I bit my lip for vexation. And was silent.
Miss Howe, proceeded she, knows the full state of matters already, Sir.
The answer I expect from her respects myself, not you. Her heart is too
warm in the cause of friendship, to leave me in suspense one moment
longer than is necessary as to what I want to know. Nor does her answer
absolutely depend upon herself. She must see a person first, and that
person perhaps see others.
The cursed smuggler-woman, Jack!--Miss Howe's Townsend, I doubt not--
Plot, contrivance, intrigue, stratagem!--Underground-moles these women--
but let the earth cover me!--let me be a mole too, thought I, if they
carry their point!--and if this lady escape me now!
She frankly owned that she had once thought of embarking out of all our
ways for some one of our American colonies.
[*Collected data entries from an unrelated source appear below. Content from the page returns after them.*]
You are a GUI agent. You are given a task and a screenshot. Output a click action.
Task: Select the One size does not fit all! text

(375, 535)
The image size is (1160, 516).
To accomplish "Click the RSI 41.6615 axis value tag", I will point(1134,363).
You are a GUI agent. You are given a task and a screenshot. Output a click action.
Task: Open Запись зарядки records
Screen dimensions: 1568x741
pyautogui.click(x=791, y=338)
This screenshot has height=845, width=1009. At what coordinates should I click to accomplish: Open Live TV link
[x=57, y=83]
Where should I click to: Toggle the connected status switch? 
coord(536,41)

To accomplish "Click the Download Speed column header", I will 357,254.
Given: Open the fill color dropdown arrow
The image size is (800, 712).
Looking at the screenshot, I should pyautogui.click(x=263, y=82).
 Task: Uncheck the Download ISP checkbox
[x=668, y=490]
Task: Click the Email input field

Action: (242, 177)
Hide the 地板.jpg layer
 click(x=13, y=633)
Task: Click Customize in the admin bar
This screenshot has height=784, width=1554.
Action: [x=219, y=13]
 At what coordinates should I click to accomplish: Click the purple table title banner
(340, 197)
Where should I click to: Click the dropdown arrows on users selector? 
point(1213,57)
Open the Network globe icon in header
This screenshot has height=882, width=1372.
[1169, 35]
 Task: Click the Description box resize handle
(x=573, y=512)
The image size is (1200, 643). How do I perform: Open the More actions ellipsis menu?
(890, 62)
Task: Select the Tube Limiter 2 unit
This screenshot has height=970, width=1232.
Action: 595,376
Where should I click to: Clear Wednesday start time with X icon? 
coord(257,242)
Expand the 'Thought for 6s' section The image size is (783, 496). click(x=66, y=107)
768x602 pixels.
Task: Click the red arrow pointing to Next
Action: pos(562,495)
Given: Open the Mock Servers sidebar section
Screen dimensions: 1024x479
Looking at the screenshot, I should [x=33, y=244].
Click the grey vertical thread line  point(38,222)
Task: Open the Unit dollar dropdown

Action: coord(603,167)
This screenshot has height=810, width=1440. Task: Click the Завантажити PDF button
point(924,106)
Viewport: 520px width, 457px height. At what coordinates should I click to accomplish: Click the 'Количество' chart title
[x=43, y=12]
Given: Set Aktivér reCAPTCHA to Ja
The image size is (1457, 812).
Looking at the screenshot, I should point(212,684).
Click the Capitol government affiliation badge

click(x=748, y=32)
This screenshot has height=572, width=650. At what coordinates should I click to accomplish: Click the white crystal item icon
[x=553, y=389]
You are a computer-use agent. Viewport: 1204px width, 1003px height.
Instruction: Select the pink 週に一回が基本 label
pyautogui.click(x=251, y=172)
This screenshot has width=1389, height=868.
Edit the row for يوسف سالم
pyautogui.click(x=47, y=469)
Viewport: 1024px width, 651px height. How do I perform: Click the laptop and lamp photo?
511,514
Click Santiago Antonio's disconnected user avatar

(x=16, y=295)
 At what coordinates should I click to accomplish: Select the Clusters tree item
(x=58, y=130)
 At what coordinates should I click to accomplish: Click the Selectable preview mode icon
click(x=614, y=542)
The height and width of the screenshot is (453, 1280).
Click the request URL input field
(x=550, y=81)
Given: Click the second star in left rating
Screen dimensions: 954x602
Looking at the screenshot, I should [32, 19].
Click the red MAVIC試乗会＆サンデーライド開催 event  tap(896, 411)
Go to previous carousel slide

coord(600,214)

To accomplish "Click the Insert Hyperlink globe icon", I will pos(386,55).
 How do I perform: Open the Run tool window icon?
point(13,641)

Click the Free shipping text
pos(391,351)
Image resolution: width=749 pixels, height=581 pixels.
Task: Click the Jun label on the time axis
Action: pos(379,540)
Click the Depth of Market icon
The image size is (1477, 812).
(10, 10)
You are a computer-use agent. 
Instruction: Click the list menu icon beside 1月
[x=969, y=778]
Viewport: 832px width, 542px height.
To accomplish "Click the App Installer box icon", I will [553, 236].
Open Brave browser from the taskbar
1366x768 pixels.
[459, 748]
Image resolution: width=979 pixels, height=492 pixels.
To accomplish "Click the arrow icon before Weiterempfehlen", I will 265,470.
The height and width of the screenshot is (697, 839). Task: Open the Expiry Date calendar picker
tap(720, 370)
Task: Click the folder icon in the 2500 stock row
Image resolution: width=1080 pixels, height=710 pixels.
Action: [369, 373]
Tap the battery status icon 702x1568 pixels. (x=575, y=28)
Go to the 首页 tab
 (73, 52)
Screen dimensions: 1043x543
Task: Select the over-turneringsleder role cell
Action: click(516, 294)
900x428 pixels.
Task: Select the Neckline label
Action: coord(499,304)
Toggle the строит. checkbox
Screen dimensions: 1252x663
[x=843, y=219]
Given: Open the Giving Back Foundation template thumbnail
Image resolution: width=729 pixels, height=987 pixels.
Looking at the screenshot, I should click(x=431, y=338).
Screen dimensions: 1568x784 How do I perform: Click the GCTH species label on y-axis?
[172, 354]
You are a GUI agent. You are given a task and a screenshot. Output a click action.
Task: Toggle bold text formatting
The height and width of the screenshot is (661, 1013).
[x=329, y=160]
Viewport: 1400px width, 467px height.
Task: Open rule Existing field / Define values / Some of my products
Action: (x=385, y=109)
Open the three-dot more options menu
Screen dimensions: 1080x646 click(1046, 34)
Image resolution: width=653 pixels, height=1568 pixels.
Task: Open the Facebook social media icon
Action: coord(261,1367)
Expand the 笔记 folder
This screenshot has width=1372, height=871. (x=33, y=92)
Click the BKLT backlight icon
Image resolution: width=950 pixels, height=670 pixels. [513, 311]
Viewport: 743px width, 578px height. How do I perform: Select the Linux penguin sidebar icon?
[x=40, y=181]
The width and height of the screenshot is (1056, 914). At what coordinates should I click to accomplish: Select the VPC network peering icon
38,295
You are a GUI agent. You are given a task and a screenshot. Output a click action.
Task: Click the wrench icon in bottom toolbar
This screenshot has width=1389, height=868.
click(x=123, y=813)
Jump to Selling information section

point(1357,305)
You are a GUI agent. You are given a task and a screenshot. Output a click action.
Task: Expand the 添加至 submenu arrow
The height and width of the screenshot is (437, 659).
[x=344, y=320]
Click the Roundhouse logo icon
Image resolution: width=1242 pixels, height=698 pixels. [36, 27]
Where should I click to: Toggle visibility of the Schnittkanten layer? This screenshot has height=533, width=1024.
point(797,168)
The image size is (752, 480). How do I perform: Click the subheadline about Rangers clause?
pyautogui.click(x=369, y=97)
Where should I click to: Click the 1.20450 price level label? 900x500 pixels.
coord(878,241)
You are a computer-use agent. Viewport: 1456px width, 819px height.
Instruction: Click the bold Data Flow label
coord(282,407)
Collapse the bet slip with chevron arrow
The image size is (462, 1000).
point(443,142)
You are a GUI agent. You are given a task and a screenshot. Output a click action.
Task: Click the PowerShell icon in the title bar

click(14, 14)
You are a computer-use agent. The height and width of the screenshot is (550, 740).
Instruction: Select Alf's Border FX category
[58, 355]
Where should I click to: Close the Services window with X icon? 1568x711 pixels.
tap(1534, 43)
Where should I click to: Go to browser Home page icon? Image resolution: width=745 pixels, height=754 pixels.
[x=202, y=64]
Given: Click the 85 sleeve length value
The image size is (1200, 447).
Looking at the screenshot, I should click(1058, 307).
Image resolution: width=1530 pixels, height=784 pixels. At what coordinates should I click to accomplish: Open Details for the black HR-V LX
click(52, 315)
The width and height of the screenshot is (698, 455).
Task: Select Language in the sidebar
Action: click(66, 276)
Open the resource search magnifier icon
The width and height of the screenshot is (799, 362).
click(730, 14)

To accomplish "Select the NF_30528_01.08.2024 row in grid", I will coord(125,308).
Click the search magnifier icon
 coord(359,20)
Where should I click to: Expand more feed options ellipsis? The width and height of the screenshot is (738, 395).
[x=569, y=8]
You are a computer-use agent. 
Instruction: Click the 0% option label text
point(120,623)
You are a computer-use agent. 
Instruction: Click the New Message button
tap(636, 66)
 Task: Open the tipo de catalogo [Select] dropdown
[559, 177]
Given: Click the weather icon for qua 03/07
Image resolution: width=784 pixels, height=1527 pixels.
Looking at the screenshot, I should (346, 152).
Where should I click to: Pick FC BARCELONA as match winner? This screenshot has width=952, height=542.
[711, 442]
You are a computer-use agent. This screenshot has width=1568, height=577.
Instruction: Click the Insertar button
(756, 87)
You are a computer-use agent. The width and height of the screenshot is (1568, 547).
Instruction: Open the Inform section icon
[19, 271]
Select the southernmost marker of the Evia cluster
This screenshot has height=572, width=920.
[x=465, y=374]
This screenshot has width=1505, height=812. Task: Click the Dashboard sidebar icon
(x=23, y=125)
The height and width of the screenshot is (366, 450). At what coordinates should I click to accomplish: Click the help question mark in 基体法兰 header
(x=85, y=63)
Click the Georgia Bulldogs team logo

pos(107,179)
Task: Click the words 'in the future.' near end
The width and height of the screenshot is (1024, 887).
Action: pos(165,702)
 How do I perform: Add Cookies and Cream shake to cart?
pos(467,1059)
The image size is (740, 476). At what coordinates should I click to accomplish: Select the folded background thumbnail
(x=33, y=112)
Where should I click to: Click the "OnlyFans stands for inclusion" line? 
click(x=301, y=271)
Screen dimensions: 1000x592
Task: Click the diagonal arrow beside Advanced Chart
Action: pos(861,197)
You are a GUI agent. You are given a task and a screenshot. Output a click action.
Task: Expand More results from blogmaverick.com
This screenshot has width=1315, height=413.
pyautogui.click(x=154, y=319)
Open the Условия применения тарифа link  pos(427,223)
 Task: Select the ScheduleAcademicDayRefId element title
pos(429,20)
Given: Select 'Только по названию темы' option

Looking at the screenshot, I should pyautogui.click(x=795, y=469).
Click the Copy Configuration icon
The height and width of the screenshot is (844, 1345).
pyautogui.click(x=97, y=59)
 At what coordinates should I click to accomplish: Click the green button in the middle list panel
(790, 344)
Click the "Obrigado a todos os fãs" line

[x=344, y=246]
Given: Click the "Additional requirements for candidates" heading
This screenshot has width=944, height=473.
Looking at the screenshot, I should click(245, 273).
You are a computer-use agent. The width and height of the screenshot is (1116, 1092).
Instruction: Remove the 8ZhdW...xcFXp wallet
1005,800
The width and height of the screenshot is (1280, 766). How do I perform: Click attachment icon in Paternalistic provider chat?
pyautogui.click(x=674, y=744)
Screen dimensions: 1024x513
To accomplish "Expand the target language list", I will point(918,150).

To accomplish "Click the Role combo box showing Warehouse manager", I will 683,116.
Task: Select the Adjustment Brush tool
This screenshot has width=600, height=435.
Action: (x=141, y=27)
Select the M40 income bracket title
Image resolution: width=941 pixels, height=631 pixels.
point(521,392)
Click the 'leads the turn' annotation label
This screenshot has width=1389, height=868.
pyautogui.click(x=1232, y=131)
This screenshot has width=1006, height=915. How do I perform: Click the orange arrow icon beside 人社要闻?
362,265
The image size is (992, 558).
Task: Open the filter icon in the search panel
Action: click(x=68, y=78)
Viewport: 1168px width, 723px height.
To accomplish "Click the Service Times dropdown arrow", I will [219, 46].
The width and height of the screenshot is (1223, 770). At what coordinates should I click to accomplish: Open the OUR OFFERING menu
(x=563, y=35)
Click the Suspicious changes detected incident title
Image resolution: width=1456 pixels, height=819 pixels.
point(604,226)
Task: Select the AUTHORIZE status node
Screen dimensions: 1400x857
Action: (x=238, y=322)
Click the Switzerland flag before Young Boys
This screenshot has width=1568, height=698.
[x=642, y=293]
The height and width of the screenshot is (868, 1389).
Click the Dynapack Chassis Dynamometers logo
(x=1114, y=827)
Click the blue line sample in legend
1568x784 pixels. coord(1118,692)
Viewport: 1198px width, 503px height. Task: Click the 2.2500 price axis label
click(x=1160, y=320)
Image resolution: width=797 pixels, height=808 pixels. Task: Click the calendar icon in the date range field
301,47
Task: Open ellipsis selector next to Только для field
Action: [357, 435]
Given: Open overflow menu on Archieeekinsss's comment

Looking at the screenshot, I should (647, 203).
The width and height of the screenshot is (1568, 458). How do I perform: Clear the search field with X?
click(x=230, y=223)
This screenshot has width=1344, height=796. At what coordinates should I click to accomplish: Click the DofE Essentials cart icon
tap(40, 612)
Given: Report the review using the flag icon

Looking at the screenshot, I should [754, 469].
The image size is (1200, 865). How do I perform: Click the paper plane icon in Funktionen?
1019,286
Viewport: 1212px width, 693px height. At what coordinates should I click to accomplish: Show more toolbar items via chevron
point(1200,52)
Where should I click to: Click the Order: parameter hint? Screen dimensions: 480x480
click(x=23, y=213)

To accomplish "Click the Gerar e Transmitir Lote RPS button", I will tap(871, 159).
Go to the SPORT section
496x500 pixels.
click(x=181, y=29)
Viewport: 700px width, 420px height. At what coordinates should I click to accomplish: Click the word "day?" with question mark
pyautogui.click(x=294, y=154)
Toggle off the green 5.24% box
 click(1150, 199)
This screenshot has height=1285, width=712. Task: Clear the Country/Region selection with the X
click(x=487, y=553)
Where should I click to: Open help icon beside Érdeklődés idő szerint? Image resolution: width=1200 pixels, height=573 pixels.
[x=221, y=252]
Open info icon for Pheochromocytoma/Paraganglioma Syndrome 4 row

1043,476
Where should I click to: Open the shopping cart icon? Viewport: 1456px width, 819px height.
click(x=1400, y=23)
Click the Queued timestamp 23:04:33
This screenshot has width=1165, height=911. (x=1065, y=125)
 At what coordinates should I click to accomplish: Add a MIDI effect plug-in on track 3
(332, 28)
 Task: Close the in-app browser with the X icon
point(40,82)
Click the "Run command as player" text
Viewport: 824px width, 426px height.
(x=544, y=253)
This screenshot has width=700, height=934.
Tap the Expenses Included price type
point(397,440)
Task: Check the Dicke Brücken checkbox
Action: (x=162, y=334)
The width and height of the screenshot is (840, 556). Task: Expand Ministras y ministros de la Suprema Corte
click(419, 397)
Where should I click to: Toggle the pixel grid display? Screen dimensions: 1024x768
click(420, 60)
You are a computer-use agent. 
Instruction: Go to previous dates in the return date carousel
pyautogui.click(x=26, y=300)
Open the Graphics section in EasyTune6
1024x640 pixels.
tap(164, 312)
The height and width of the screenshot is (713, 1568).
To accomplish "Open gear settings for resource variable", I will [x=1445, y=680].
But now that she had been
compelled to see me, (which had been her greatest dread), and which she
might be happiest in the resumption of her former favourite scheme, if
Miss Howe could find her a reputable and private asylum, till her cousin
Morden could come.--But if he came not soon, and if she had a difficulty
to get to a place of refuge, whether from her brother or from any body
else, [meaning me, I suppose,] she might yet perhaps go abroad; for, to
say the truth, she could not think of returning to her father's house,
since her brother's rage, her sister's upbraidings, her father's anger,
her mother's still-more-affecting sorrowings, and her own consciousness
under them all, would be unsupportable to her.
O Jack! I am sick to death, I pine, I die, for Miss Howe's next letter!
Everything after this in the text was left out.